When: Saturday, October 29, 10am to 3pm
Where: Historic Joy Kogawa House, 1450 West 64th Avenue, Vancouver
Cost: $125 (includes lunch)
Are you interested in telling your family story? Perhaps you have begun to write the history of your ancestors and their journey to Canada from China.
Please join writer-in-residence Susan Crean and author Larry Wong for a writing life workshop for unpublished and beginning writers who are writing memoir or personal history.
Participating in this workshop will help writers answer the following questions:
– What do I do about the gaps in the story?
– How do I make it interesting for others to read?
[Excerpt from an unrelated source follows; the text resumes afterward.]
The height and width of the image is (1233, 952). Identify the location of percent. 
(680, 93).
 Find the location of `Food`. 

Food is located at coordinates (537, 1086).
This workshop is open for a total of 7 participants. Participants will submit up to 15 pages of work for discussion during the workshop.
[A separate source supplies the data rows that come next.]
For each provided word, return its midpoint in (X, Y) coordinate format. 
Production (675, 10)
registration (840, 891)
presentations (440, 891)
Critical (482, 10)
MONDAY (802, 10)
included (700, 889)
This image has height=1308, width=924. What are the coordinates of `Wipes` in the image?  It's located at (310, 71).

To register, email kogawahouse@yahoo.ca
Larry Wong is a local historian and past president of the Chinese Canadian Historical Society, and author of Dim Sum Stories: A Chinatown Childhood, about his childhood in Vancouver’s Chinatown of the 1940s to 60s. Wong’s personal short stories reveal a world filled with people from diverse ethnic backgrounds.
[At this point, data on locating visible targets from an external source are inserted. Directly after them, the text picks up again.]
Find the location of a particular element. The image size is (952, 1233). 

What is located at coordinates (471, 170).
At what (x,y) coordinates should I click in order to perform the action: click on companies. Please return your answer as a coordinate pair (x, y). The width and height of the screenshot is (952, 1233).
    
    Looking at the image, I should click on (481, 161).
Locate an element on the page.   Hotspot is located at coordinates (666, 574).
Susan Crean is a writer, editor and cultural critic whose most recent book, The Laughing One: A Journey to Emily Carr, was nominated the Governor General’s Award for Literature in 2001 and won the Hubert Evans Prize for Non-Fiction in British Columbia. She is a frequent contributor to magazines such as Geist, This and The Capilano Review. She was the first Maclean-Hunter Chair in Creative Non-Fiction appointed at the University of British Columbia. Susan Crean is currently working on a major book about a head-tax payer, Mr. Wong Dong Wong, whose life she has been researching for the past two years. The book is a large undertaking, and like Crean’s book on Emily Carr, combines the genres of history, biography, journalism and memoir.